The deal must still receive regulatory approval from the federal and state governments, which will take several months. Once the acquisition is approved and the transaction is closed, Littleson said patients shouldn't notice much of a difference.

"We'll still accept all of the insurances that we do now, provide all the services that we do now. It should be seamless for, especially, the patients," he said.

Local leadership will stay on board, as will most of the current health system staff. Littleson said employees will have to fill out a form to join the Prime Healthcare Foundation's payroll, and they'll have to pass to a background check.

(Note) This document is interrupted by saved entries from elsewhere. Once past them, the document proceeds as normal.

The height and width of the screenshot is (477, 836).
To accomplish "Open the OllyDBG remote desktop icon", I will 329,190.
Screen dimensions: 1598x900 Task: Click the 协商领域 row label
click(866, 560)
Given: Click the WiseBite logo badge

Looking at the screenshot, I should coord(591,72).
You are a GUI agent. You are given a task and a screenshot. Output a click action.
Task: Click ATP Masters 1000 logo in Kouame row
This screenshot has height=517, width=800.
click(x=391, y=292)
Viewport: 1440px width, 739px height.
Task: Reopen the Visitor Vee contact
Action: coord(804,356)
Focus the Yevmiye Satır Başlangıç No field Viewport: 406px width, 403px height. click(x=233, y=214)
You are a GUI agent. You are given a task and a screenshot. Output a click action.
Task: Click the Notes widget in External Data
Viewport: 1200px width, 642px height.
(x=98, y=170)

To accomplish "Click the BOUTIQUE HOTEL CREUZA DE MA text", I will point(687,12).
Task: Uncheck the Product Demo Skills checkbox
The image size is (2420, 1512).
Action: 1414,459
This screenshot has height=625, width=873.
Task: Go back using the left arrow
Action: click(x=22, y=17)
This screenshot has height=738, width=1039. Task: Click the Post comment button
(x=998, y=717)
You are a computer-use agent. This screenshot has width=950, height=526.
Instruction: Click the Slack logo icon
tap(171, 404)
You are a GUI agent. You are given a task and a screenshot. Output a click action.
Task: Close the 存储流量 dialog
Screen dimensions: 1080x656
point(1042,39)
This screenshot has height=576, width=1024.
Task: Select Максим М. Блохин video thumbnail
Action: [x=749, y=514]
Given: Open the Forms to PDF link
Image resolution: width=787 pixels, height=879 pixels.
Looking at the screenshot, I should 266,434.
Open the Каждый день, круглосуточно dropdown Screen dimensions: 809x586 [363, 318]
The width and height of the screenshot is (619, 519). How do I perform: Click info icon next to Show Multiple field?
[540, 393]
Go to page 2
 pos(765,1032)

Their wages should stay about the same, and Littleson said the benefits are slightly better.

The biggest change, hospital officials said, will be transitioning CMH medical records to the electronic system that Prime Healthcare uses.

"Through our dedication to health equity, clinical quality and patient-centered, physician-led care, we are deeply committed to ensuring the CMH legacy continues for generations to come," Kavitha Bhatia, president and chair of the Prime Healthcare Foundation, said in a statement.

Ann Woloson, the executive director for Consumers for Affordable Healthcare, said she's cautiously optimistic about the foundation's acquisition.

"They appear to have a good record in terms of quality, which is important," she said.

But Woloson said she wants to dig more into Prime Healthcare, a for-profit company based in California that says it's the fifth-largest for-profit health system in the US. The Prime Healthcare Foundation is a nonprofit subsidiary of the for-profit system and operates 16 hospitals.

"I'm not saying that that's a problem," she said. "We just want to make sure that this transition, if it is finalized, results in continued access but also provides some relief to Mainers in terms of high hospital costs, which we hear all the time about."

In 2021, Prime Healthcare paid $33 million to settle whistleblower allegations that the company offered illegal financial incentives to physicians in return for referrals.

But the Prime Healthcare Foundation gets high ratings from Charity Navigator, which assesses non-profits.

The deal comes at a time when hospitals around the state are struggling financially.

The health system's largest hospital, Central Maine Medical Center in Lewiston, has had deficits of $19 million or more in recent years.

"I think it's safe to say if Central Maine could have remained independent, they would have," said Steven Michaud, president of the Maine Hospital Association.

Ever since the pandemic, he said, hospitals across the state have faced unprecedented financial challenges, including inflation, workforce shortages, and low reimbursements.

Michaud said hospital leaders are trying to figure out how to stay viable, so it's understandable Central Maine Healthcare entered into an agreement to be purchased by Prime Healthcare Foundation.

"They're going to invest in the facilities very substantially and invest in services," he said. "And then one needs to ask, what's the alternative?  If they don't do this, do the services and access for patients in the greater Lewiston area just devolve?"

It's also a sign that the status quo is not sustainable, Michaud said.

He's urging lawmakers to enact policies that support hospitals, which includes no further cuts to reimbursements. That could be challenging for the state, which faces a $120 million budget shortfall in Medicaid.